Conversely, the reason I don't stack plates is similar to the reason I don't bag my order at the supermarket.  I've yet to see waitstaff or cashiers show up at my job to help me...  If I want to be helpful, I'll give my leftovers to one of the people I encounter sleeping in the subway.


----------



## Fisher's Mom (Feb 13, 2008)

This is really interesting, Barbara. I don't think there is a right or wrong in anyone's approach - just illustrates how different we all are. Maybe it extends to lots of areas of service. Do you return your basket to the front of the store or the designated area in the parking lot? Do you return items you decide not to purchase to the area where you got them?


----------



## Barbara L (Feb 13, 2008)

Fisher's Mom said:


> Maybe it extends to lots of areas of service. Do you return your basket to the front of the store or the designated area in the parking lot?

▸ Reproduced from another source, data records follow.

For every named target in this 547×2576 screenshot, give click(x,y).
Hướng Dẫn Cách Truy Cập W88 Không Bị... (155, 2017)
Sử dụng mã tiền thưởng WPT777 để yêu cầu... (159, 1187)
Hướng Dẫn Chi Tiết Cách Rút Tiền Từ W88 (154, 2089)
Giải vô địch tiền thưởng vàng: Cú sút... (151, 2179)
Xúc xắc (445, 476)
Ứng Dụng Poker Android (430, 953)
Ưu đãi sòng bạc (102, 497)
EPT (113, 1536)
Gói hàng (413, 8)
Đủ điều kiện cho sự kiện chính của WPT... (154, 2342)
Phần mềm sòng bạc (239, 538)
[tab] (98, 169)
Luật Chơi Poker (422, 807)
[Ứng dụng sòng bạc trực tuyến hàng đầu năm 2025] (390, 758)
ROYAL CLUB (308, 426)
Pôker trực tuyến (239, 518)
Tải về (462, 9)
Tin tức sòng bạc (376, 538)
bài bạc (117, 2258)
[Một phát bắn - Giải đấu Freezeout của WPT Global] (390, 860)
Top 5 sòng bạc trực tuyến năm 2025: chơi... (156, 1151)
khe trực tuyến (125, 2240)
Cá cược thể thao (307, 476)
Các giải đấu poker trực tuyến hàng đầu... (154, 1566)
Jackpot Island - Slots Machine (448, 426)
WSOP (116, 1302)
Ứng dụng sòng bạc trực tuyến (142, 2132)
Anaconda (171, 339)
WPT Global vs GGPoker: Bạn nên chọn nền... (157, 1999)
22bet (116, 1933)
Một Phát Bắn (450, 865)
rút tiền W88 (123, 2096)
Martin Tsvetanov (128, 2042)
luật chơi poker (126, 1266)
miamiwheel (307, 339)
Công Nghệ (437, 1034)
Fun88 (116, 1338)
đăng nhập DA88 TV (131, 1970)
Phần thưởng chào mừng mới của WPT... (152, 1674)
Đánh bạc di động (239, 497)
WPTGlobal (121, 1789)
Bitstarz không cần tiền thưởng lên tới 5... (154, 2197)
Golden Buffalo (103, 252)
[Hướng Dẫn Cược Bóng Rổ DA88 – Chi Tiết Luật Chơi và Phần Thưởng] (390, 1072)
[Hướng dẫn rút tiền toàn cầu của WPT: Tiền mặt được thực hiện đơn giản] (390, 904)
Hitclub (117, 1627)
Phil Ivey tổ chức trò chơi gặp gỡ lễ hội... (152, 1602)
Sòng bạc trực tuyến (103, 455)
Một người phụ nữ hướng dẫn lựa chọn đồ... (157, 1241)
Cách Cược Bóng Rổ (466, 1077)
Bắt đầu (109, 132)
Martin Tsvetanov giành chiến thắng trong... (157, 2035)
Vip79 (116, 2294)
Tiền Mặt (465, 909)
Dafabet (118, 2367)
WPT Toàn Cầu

Do you return items you decide not to purchase to the area where you got them?


LOL If they have a place for the carts I do put it there, unless the front of the store is closer.  The only time I will leave my cart sitting in the parking lot is if there are already carts there (and then I usually put them together).  Yeah, I'm one of the ones who will go all the way back to the remotest corner of the store to put something back where it belongs, unless I am in line when I make that decision, and then I will let the cashier know that I don't want it and give it to her/him.  I hate it when people just shove things any old place--especially when it is something that needs to be refrigerated or frozen.  That is just so inconsiderate.  This reminded me of a movie I saw years ago.  A teenaged newlywed was shopping and didn't want anyone to see how poor they were.  She filled her cart with all kinds of expensive foods, to surround the few meager items she was going to buy.  When she was done, she took out what she was buying, hid the cart behind a display, and hurried to the checkout counter!

Barbara


----------



## buckytom (Feb 13, 2008)

note to self: never get behind vb at the supermarket check outs... (he hee)


----------



## Barbara L (Feb 13, 2008)

buckytom said:


> note to self: never get behind vb at the supermarket check outs... (he hee)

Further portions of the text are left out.